■ Action item:
Without leaving anything out, print every line of the data.

■ Records from a data collection:
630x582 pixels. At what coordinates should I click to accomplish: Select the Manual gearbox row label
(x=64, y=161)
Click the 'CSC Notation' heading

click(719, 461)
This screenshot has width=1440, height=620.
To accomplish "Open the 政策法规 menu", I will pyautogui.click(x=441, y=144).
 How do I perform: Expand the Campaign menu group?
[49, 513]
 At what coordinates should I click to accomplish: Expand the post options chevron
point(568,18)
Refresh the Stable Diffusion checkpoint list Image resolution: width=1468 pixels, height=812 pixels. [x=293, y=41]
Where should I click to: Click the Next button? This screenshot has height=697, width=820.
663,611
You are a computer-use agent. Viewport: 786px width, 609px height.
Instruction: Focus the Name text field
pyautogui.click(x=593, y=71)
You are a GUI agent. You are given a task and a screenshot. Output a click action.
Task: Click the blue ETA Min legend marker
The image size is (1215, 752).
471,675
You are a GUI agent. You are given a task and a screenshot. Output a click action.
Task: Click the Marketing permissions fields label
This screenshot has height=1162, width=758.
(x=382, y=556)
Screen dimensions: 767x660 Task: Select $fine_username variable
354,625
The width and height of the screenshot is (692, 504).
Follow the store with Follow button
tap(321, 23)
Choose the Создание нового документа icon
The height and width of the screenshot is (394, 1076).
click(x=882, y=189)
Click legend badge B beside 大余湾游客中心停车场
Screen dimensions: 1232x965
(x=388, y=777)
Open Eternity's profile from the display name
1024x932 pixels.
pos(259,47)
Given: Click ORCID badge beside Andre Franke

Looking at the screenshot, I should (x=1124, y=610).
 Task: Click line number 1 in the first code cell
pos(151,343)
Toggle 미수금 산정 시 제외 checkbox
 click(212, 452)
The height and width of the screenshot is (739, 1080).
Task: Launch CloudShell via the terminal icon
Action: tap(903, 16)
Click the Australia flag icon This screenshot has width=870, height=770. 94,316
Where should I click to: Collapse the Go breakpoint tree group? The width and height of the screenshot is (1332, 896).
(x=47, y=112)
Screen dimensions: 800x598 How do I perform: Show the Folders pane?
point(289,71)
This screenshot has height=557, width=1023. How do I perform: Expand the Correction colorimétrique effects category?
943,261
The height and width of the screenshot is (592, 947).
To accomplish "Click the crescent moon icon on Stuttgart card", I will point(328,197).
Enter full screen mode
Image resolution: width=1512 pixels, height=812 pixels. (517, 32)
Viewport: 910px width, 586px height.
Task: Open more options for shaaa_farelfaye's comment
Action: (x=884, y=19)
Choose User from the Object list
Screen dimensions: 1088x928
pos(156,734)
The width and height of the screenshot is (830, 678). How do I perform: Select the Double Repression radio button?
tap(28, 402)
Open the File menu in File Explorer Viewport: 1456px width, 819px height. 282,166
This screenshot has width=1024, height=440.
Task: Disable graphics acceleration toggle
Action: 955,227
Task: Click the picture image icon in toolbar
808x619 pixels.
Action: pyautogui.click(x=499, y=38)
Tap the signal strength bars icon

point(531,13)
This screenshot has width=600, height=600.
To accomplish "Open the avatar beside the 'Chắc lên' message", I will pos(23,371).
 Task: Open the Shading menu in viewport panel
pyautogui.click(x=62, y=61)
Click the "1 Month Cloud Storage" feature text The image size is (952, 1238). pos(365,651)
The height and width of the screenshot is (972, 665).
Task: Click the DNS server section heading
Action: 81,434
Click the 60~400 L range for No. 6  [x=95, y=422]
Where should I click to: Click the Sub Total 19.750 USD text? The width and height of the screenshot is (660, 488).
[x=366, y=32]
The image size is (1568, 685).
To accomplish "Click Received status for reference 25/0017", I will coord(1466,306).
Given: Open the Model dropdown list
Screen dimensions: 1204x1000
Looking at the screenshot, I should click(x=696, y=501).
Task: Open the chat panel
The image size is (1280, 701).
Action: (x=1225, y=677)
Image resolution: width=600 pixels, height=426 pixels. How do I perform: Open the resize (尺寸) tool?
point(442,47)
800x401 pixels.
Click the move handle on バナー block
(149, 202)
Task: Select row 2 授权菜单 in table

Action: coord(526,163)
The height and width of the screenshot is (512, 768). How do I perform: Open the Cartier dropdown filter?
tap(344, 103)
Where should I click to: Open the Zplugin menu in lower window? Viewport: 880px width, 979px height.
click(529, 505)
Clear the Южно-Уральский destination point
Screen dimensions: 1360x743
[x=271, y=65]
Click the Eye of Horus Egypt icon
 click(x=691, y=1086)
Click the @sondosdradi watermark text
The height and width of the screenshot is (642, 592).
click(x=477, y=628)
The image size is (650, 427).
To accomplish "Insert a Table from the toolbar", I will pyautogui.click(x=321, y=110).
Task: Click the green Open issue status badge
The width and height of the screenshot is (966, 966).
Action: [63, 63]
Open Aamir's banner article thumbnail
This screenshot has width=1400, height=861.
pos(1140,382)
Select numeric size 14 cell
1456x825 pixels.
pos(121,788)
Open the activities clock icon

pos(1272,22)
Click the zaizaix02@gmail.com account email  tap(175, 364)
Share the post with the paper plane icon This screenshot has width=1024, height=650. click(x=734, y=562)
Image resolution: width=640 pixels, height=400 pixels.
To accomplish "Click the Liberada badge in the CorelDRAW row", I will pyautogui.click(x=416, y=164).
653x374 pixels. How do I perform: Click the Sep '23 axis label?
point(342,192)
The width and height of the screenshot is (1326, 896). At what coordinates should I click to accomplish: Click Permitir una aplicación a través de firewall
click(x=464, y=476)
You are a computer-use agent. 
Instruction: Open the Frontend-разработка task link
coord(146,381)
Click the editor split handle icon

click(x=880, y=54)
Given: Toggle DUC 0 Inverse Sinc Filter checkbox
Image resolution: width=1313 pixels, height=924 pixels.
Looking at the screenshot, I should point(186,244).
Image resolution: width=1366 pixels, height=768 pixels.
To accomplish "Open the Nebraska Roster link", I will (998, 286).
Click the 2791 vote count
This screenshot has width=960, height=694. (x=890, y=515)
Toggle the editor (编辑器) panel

■ Written response:
630x582 pixels. At what coordinates should I click to accomplish: Select the Manual gearbox row label
(x=64, y=161)
Click the 'CSC Notation' heading

click(719, 461)
This screenshot has width=1440, height=620.
To accomplish "Open the 政策法规 menu", I will pyautogui.click(x=441, y=144).
 How do I perform: Expand the Campaign menu group?
[49, 513]
 At what coordinates should I click to accomplish: Expand the post options chevron
point(568,18)
Refresh the Stable Diffusion checkpoint list Image resolution: width=1468 pixels, height=812 pixels. [x=293, y=41]
Where should I click to: Click the Next button? This screenshot has height=697, width=820.
663,611
You are a computer-use agent. Viewport: 786px width, 609px height.
Instruction: Focus the Name text field
pyautogui.click(x=593, y=71)
You are a GUI agent. You are given a task and a screenshot. Output a click action.
Task: Click the blue ETA Min legend marker
The image size is (1215, 752).
471,675
You are a GUI agent. You are given a task and a screenshot. Output a click action.
Task: Click the Marketing permissions fields label
This screenshot has height=1162, width=758.
(x=382, y=556)
Screen dimensions: 767x660 Task: Select $fine_username variable
354,625
The width and height of the screenshot is (692, 504).
Follow the store with Follow button
tap(321, 23)
Choose the Создание нового документа icon
The height and width of the screenshot is (394, 1076).
click(x=882, y=189)
Click legend badge B beside 大余湾游客中心停车场
Screen dimensions: 1232x965
(x=388, y=777)
Open Eternity's profile from the display name
1024x932 pixels.
pos(259,47)
Given: Click ORCID badge beside Andre Franke

Looking at the screenshot, I should (x=1124, y=610).
 Task: Click line number 1 in the first code cell
pos(151,343)
Toggle 미수금 산정 시 제외 checkbox
 click(212, 452)
The height and width of the screenshot is (739, 1080).
Task: Launch CloudShell via the terminal icon
Action: tap(903, 16)
Click the Australia flag icon This screenshot has width=870, height=770. 94,316
Where should I click to: Collapse the Go breakpoint tree group? The width and height of the screenshot is (1332, 896).
(x=47, y=112)
Screen dimensions: 800x598 How do I perform: Show the Folders pane?
point(289,71)
This screenshot has height=557, width=1023. How do I perform: Expand the Correction colorimétrique effects category?
943,261
The height and width of the screenshot is (592, 947).
To accomplish "Click the crescent moon icon on Stuttgart card", I will point(328,197).
Enter full screen mode
Image resolution: width=1512 pixels, height=812 pixels. (517, 32)
Viewport: 910px width, 586px height.
Task: Open more options for shaaa_farelfaye's comment
Action: (x=884, y=19)
Choose User from the Object list
Screen dimensions: 1088x928
pos(156,734)
The width and height of the screenshot is (830, 678). How do I perform: Select the Double Repression radio button?
tap(28, 402)
Open the File menu in File Explorer Viewport: 1456px width, 819px height. 282,166
This screenshot has width=1024, height=440.
Task: Disable graphics acceleration toggle
Action: 955,227
Task: Click the picture image icon in toolbar
808x619 pixels.
Action: pyautogui.click(x=499, y=38)
Tap the signal strength bars icon

point(531,13)
This screenshot has width=600, height=600.
To accomplish "Open the avatar beside the 'Chắc lên' message", I will pos(23,371).
 Task: Open the Shading menu in viewport panel
pyautogui.click(x=62, y=61)
Click the "1 Month Cloud Storage" feature text The image size is (952, 1238). pos(365,651)
The height and width of the screenshot is (972, 665).
Task: Click the DNS server section heading
Action: 81,434
Click the 60~400 L range for No. 6  [x=95, y=422]
Where should I click to: Click the Sub Total 19.750 USD text? The width and height of the screenshot is (660, 488).
[x=366, y=32]
The image size is (1568, 685).
To accomplish "Click Received status for reference 25/0017", I will coord(1466,306).
Given: Open the Model dropdown list
Screen dimensions: 1204x1000
Looking at the screenshot, I should click(x=696, y=501).
Task: Open the chat panel
The image size is (1280, 701).
Action: (x=1225, y=677)
Image resolution: width=600 pixels, height=426 pixels. How do I perform: Open the resize (尺寸) tool?
point(442,47)
800x401 pixels.
Click the move handle on バナー block
(149, 202)
Task: Select row 2 授权菜单 in table

Action: coord(526,163)
The height and width of the screenshot is (512, 768). How do I perform: Open the Cartier dropdown filter?
tap(344, 103)
Where should I click to: Open the Zplugin menu in lower window? Viewport: 880px width, 979px height.
click(529, 505)
Clear the Южно-Уральский destination point
Screen dimensions: 1360x743
[x=271, y=65]
Click the Eye of Horus Egypt icon
 click(x=691, y=1086)
Click the @sondosdradi watermark text
The height and width of the screenshot is (642, 592).
click(x=477, y=628)
The image size is (650, 427).
To accomplish "Insert a Table from the toolbar", I will pyautogui.click(x=321, y=110).
Task: Click the green Open issue status badge
The width and height of the screenshot is (966, 966).
Action: [63, 63]
Open Aamir's banner article thumbnail
This screenshot has width=1400, height=861.
pos(1140,382)
Select numeric size 14 cell
1456x825 pixels.
pos(121,788)
Open the activities clock icon

pos(1272,22)
Click the zaizaix02@gmail.com account email  tap(175, 364)
Share the post with the paper plane icon This screenshot has width=1024, height=650. click(x=734, y=562)
Image resolution: width=640 pixels, height=400 pixels.
To accomplish "Click the Liberada badge in the CorelDRAW row", I will pyautogui.click(x=416, y=164).
653x374 pixels. How do I perform: Click the Sep '23 axis label?
point(342,192)
The width and height of the screenshot is (1326, 896). At what coordinates should I click to accomplish: Click Permitir una aplicación a través de firewall
click(x=464, y=476)
You are a computer-use agent. 
Instruction: Open the Frontend-разработка task link
coord(146,381)
Click the editor split handle icon

click(x=880, y=54)
Given: Toggle DUC 0 Inverse Sinc Filter checkbox
Image resolution: width=1313 pixels, height=924 pixels.
Looking at the screenshot, I should point(186,244).
Image resolution: width=1366 pixels, height=768 pixels.
To accomplish "Open the Nebraska Roster link", I will (998, 286).
Click the 2791 vote count
This screenshot has width=960, height=694. (x=890, y=515)
Toggle the editor (编辑器) panel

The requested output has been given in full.